A portrait of James C. Bradford hangs in the stairwell across from Julia Sears. Born in Mississippi in 1852, James Cowden Bradford came to Nashville in 1872. Here he became a very successful lawyer. But beyond being an astute attorney, he became actively involved with the welfare of his community. He became extremely interested in Peabody Normal School in 1905 when it was thought that it might be withdrawn from Nashville. He was made a member of the board of trustees in 1909 and subsequently made chairman of the Executive Committee and was instrumental in bringing Bruce Ryburn Payne from the University of Virginia to become president of the new found Peabody College for Teachers. Bradford steered the board through the difficult decisions facing them in the move to a new campus. It was his vision that the college would cease to be sectional and become genuinely national. He attempted to resign from the board following a stroke, but his resignation was refused. He died May 15, 1914. Three weeks afterwards Peabody College for Teachers opened on its new campus.
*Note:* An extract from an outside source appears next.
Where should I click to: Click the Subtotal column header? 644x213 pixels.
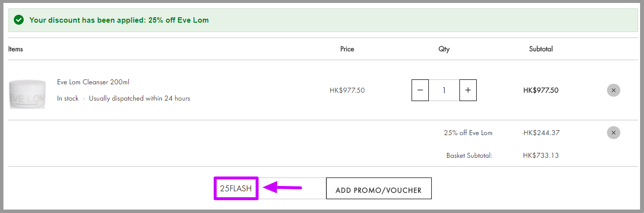pos(541,49)
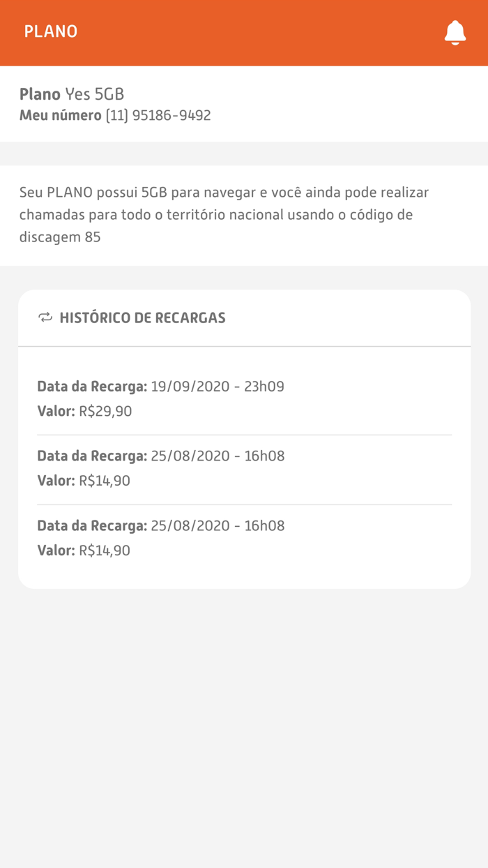Collapse the recharge history card header
This screenshot has height=868, width=488.
(144, 317)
The rubbing of George Peabody's Westminster Abbey gravestone that hangs in the Fireside Reading Room was acquired for the centennial anniversary of Peabody College. The inscription is from a eulogy delivered by philanthropic advisor Robert Charles Winthrop. George Peabody died on November 4, 1869 at the age of 74 in England. At the wishes of the Dean of Westminster Abbey, Peabody was buried in the Abbey. He was the only U.S. citizen to have been interred there. However, Peabody's will revealed his wish to be buried in Salem, Massachusetts. So Prime Minister Gladstone arranged for Peabody's remains to be sent to America in the newest and largest British navy warship. Peabody is buried in Harmony Grove Cemetery.
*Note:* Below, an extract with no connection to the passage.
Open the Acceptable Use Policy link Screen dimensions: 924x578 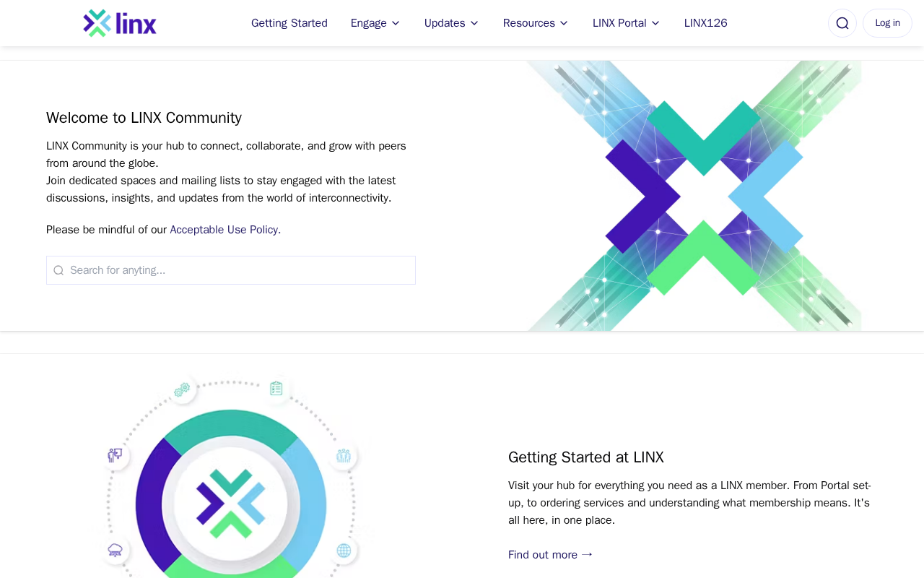click(x=224, y=230)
Across from the Sculpture Garden on Magnolia Drive is a bronze sculpture by Alex Simon, "Solipsis." The concept of Solipsism relates to the evolution of the creative process. Artists must recognize and transcend their assumptions to represent the truth. This solipsistic action is the basis for artistic endeavors. The sculpture intends to represent the struggle, the arduous balancing of one's assumptions, and the complex assertions about one's own sensations.